Even surrounded by such a shield, a rotating black hole would still be noticed by a nearby observer. Its gravitational field would still be felt, and it would also produce a curious effect known as “inertial dragging.”

We have pointed out that the inside of a black hole is completely shielded from the rest of the Universe, so that we can never know what is going on there. It is as though the inside of a black hole is a separate Universe, possibly with its own different physical laws. Inertial dragging adds to that idea. We are used to the notion that when we spin something around, we do it relative to a well-defined and fixed reference frame. Newton pointed out in his Principia Mathematica that a rotating bucket of water, from the shape of the water’s surface, provides evidence of an “absolute” rotation relative to the stars. This is true here on Earth, or over in the Andromeda Galaxy, or out in the Virgo Cluster. It is not true, however, near a rotating black hole. The closer that we get to one, the less that our usual absolute reference frame applies. The kernel defines its own absolute frame, one that rotates with it. Closer than a certain distance to the kernel (the “static limit” mentioned earlier) everything must revolve — dragged along and forced to adopt the rotating reference frame defined by the spinning black hole.

This device makes a first appearance in the second chronicle, and is assumed in all the subsequent stories.

Let us begin with well-established science. Again it starts at the beginning of the century, in the work of Einstein. In 1908, he wrote as follows:

“We… assume the complete physical equivalence of a gravitational field and of a corresponding acceleration of the reference system…”

And in 1913:

“An observer enclosed in an elevator has no way to decide whether the elevator is at rest in a static gravitational field or whether the elevator is located in gravitation-free space in an accelerated motion that is maintained by forces acting on the elevator (equivalence hypothesis).”

This equivalence hypothesis, or equivalence principle, is central to general relativity.

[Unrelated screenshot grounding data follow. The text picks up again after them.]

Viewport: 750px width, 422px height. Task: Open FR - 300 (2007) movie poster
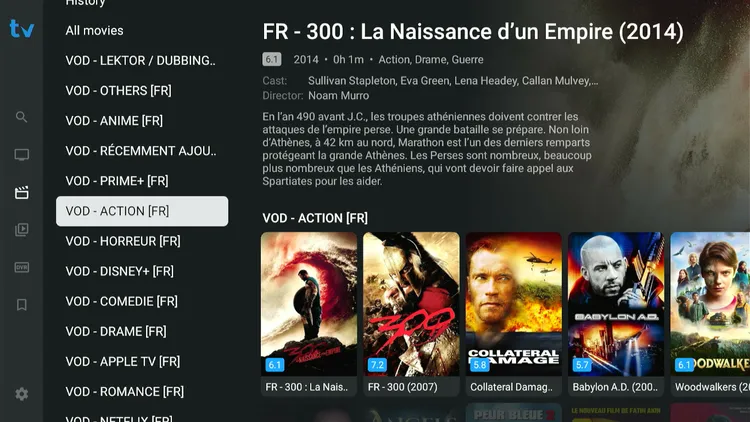click(411, 314)
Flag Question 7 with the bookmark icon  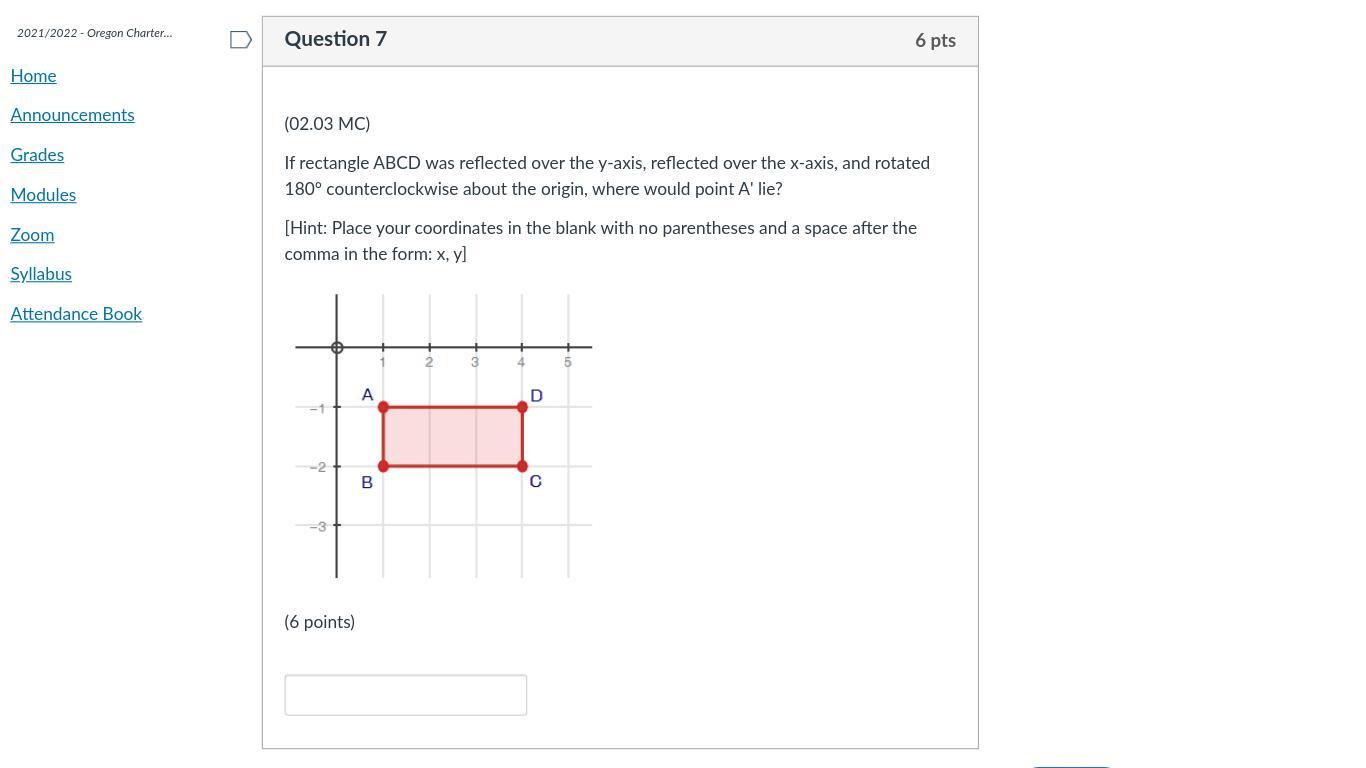coord(240,40)
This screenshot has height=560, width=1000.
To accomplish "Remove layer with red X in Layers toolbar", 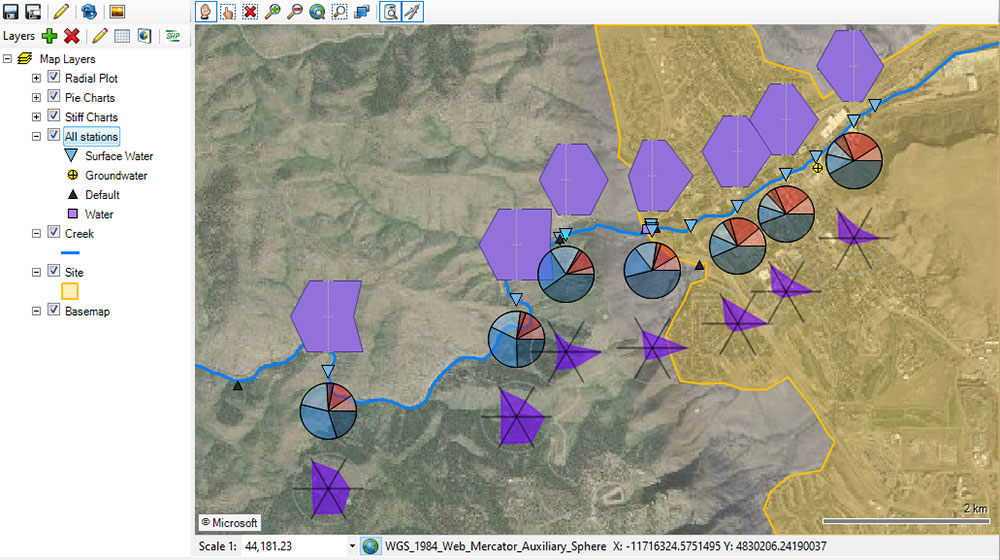I will pos(71,36).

If you could be accelerated in one direction at a thousand gees, and simultaneously pulled in the other direction by an intense gravitational force producing a thousand gees, you would feel no force whatsoever. It would be just the same as if you were in free fall.

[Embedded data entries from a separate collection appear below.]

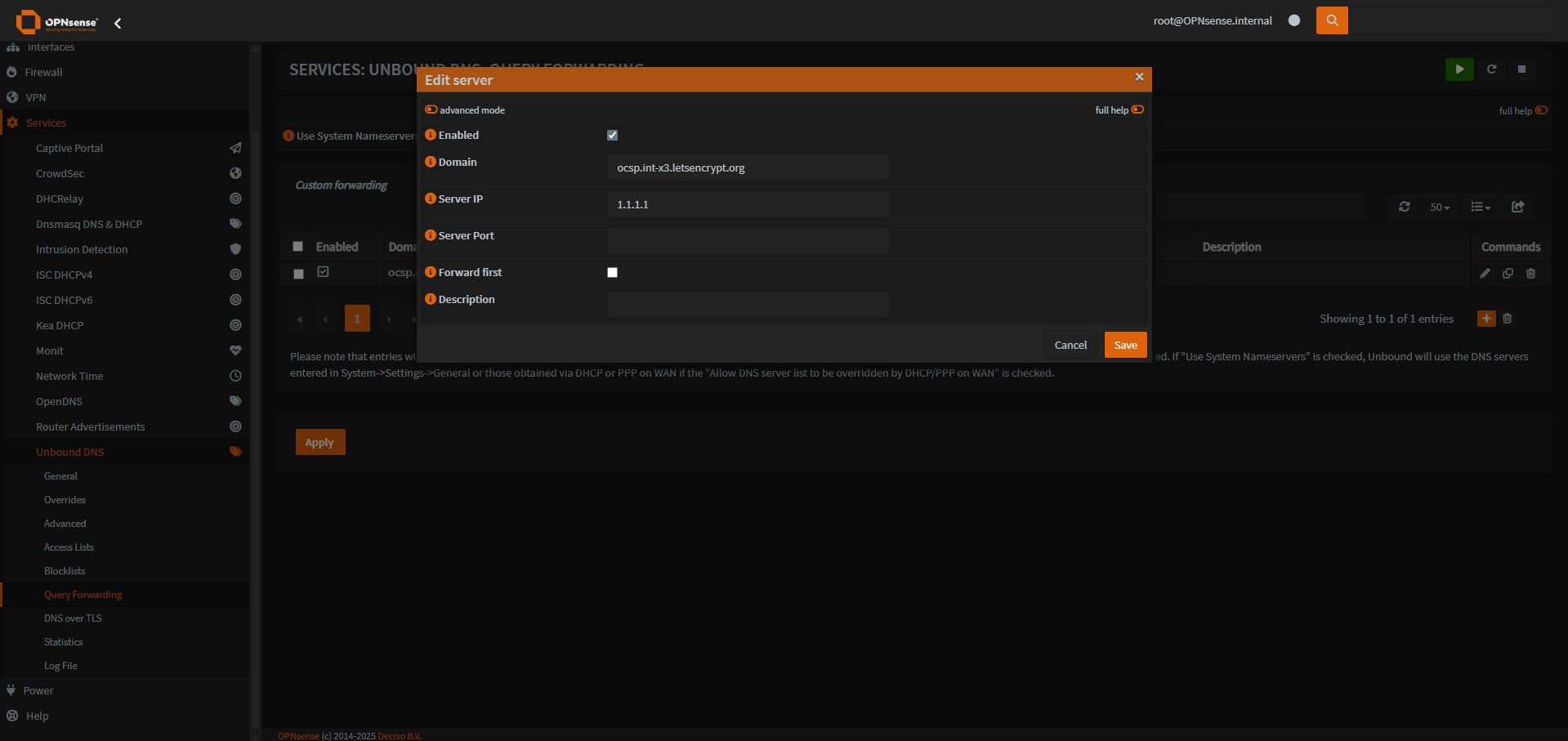Viewport: 1568px width, 741px height.
Task: Collapse the sidebar with the chevron arrow
Action: [118, 23]
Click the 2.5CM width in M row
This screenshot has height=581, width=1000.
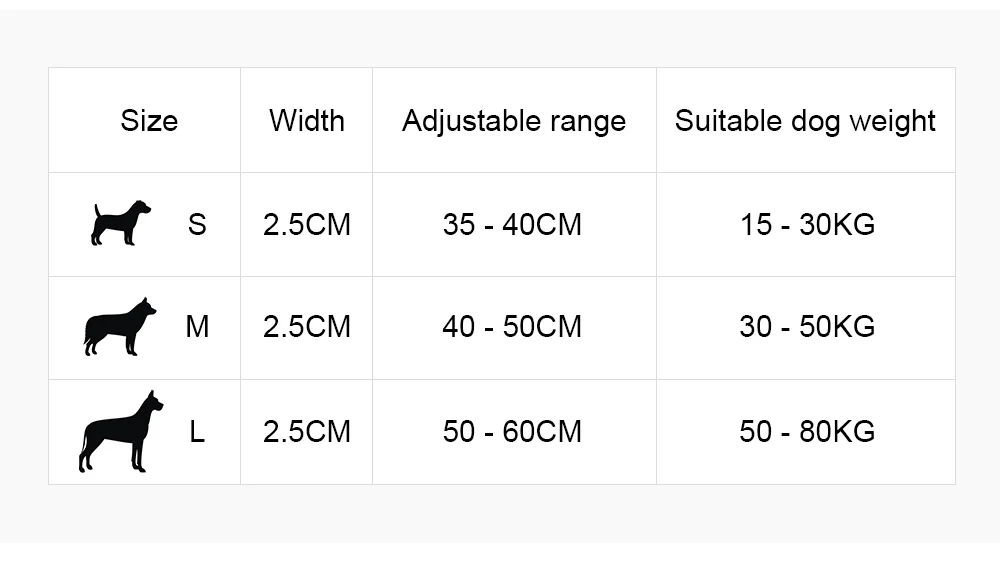(x=307, y=327)
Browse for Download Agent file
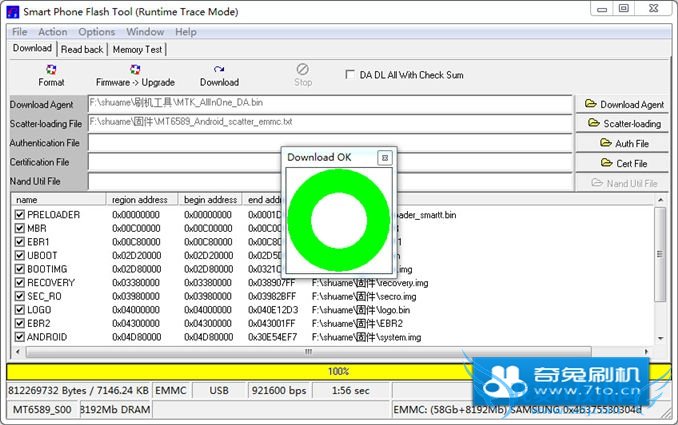The width and height of the screenshot is (678, 425). [624, 104]
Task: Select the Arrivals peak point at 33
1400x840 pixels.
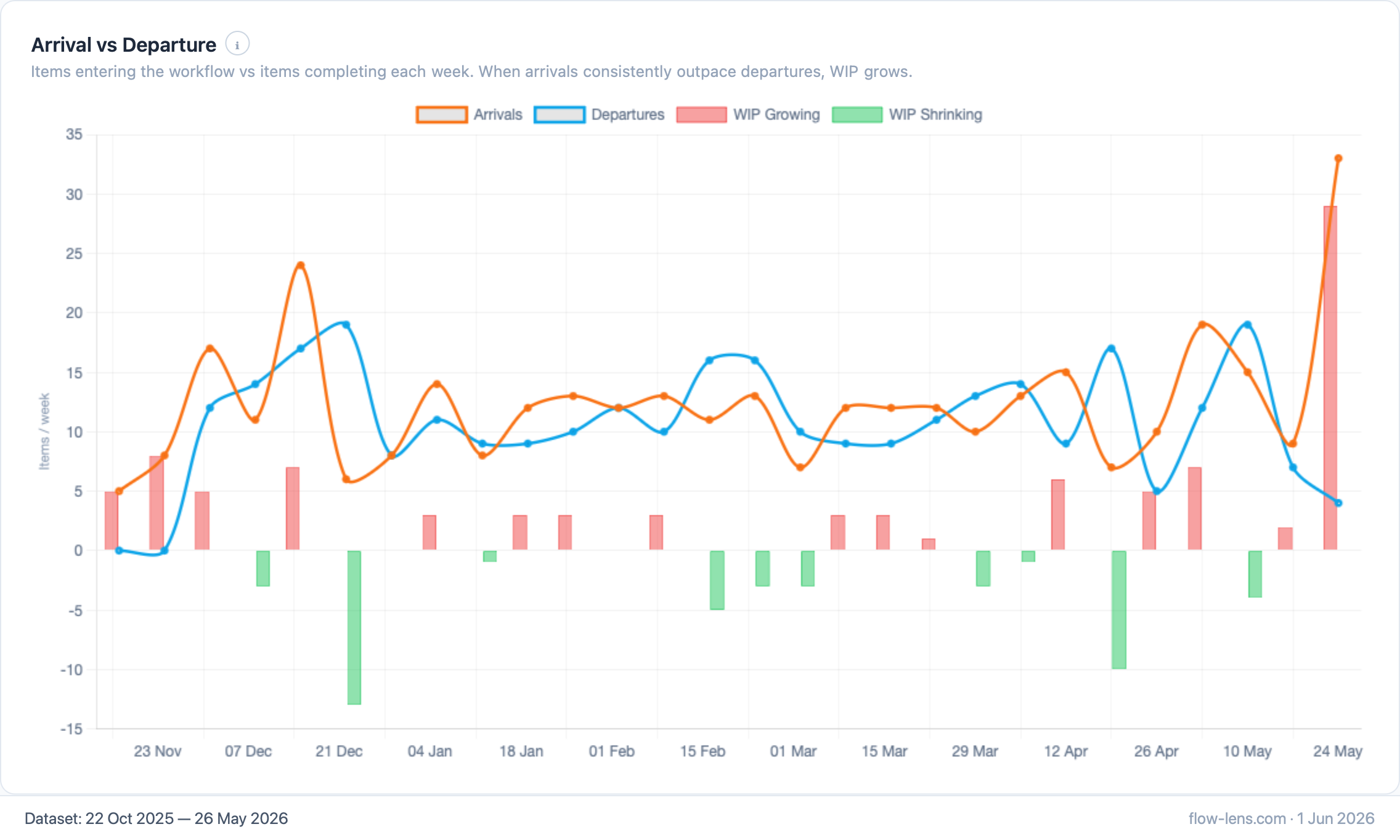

As McAndrew said, once you realize that fact, the rest is mere mechanics. You take a large circular disk of condensed matter (more on that in a moment), sufficient to produce a gravitational acceleration of, say, 50 gees on a test object (such as a human being) sitting on the middle of the plate. You also provide a drive that can accelerate the plate away from the human at 50 gees. The net force on the person at the middle of the plate is then zero. If you increase the acceleration of the plate gradually, from zero to 50 gees, then to remain comfortable the person must also be moved in gradually, starting well away from disk and finishing in contact with it. The life capsule must thus move in and out along the axis of the disk, depending on the ship’s acceleration: high acceleration, close to disk; low acceleration, far from disk.

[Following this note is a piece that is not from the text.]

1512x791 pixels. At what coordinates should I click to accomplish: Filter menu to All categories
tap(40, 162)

There is one other variable of importance, and that is the tidal forces on the human passenger. These are caused by the changes in gravitational force with distance — it would be no good having a person’s head feeling a force of one gee, if his feet felt a force of thirty gees. Let us therefore insist that the rate of change of acceleration be no more than one gee per meter when the acceleration caused by the disk is 50 gees.

The gravitational acceleration produced along the axis of a thin circular disk of matter of total mass M and radius R is a textbook problem of classical potential theory. Taking the radius of the disk to be 50 meters, the gravitational acceleration acting on a test object at the center of the disk to be 50 gees, and the tidal force there to be one gee per meter, we can solve for the total mass M, together with the gravitational and tidal forces acting on a body at different distances Z along the axis of the disk.